Improve generalizability of survival models via low-rank decomposition Open Website

28 Jun 2021OpenReview Archive Direct UploadReaders: Everyone
Abstract: Introduction: Clinical predictive models can help to stratify patients with certain risk profiles, thus reducing sample size for clinical trials. With the comprehensive collection of data on disease trajectory and biomarker data, historical clinical trials of the same disease provide a high quality data source for building such models. However, heterogeneity between trials poses additional challenges in model performance and interpretation. Methods: We adapted a low-rank decomposition based method (Piratla et al., 2020) for survival modelling, which can extract a common component and trial-specific components when building models across multiple trials. We compared this method with two other common modelling approaches: 1) pooling data from multiple trials; 2) stratifying data by trials and tested their performance on a common hold-out dataset. We evaluated the methods both in simulated datasets, with different levels of variation in the correlations between the covariates and the outcome, and also in real clinical trials where the model was trained on seven non-squamous NSCLC patient trials and tested on a squamous NSCLC trial.

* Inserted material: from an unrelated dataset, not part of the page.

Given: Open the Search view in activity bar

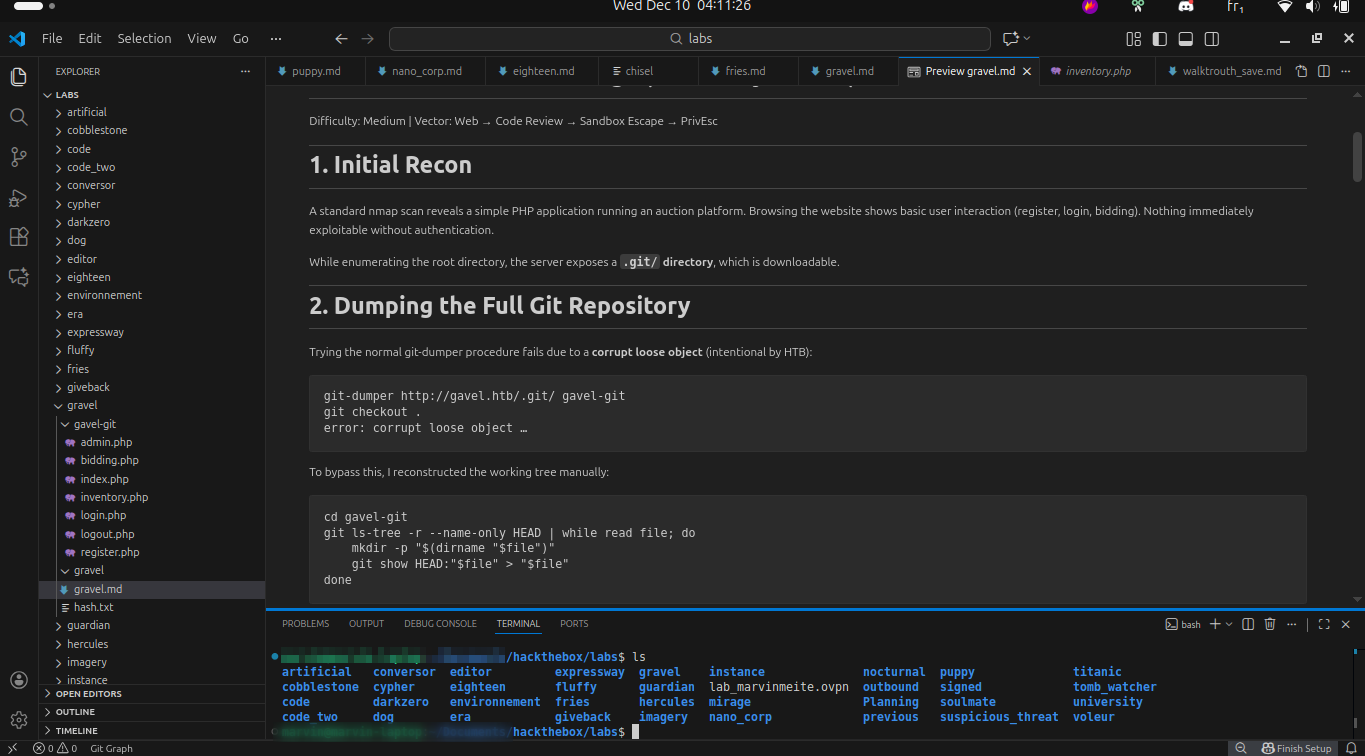Looking at the screenshot, I should pos(18,117).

Results: In the real trial data, the model trained with the proposed method performed better than the pooled and stratified approaches by a delta C-index between +0.02 to +0.05. With the simulated datasets, where variations were introduced to the associations between covariates and the outcome while the marginal distribution of the covariates and outcome were maintained, the models built with low-rank decomposition retained good performance, while the other methods lost performance.